Segment Open

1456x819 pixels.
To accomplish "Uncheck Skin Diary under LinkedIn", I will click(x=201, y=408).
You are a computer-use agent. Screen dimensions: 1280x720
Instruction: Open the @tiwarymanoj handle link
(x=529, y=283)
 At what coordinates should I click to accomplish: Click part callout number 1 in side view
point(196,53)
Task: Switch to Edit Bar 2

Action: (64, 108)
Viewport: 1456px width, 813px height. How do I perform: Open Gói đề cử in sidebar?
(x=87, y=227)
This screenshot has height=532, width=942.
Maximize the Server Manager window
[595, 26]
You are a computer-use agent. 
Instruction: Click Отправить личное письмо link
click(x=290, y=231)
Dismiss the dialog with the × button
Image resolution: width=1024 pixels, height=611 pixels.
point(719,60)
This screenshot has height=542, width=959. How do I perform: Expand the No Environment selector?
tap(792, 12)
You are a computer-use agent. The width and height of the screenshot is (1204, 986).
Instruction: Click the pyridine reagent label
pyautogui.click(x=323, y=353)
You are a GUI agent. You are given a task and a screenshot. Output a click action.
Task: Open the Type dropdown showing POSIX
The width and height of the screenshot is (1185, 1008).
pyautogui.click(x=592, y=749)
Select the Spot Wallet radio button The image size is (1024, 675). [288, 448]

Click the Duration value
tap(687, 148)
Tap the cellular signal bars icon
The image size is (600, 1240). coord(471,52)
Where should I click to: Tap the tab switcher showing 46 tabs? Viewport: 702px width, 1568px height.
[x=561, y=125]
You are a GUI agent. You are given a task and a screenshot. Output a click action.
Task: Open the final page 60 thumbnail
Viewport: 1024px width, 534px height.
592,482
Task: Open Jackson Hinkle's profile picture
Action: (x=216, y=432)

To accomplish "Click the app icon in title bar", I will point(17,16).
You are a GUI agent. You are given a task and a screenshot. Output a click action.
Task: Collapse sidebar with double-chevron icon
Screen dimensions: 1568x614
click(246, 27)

Segment Closed

Goal of the exercise:
Copy the lines above that hold the word "computer".

Exercise output:
You are a computer-use agent. Screen dimensions: 1280x720
You are a computer-use agent. 
You are a computer-use agent. The width and height of the screenshot is (1204, 986).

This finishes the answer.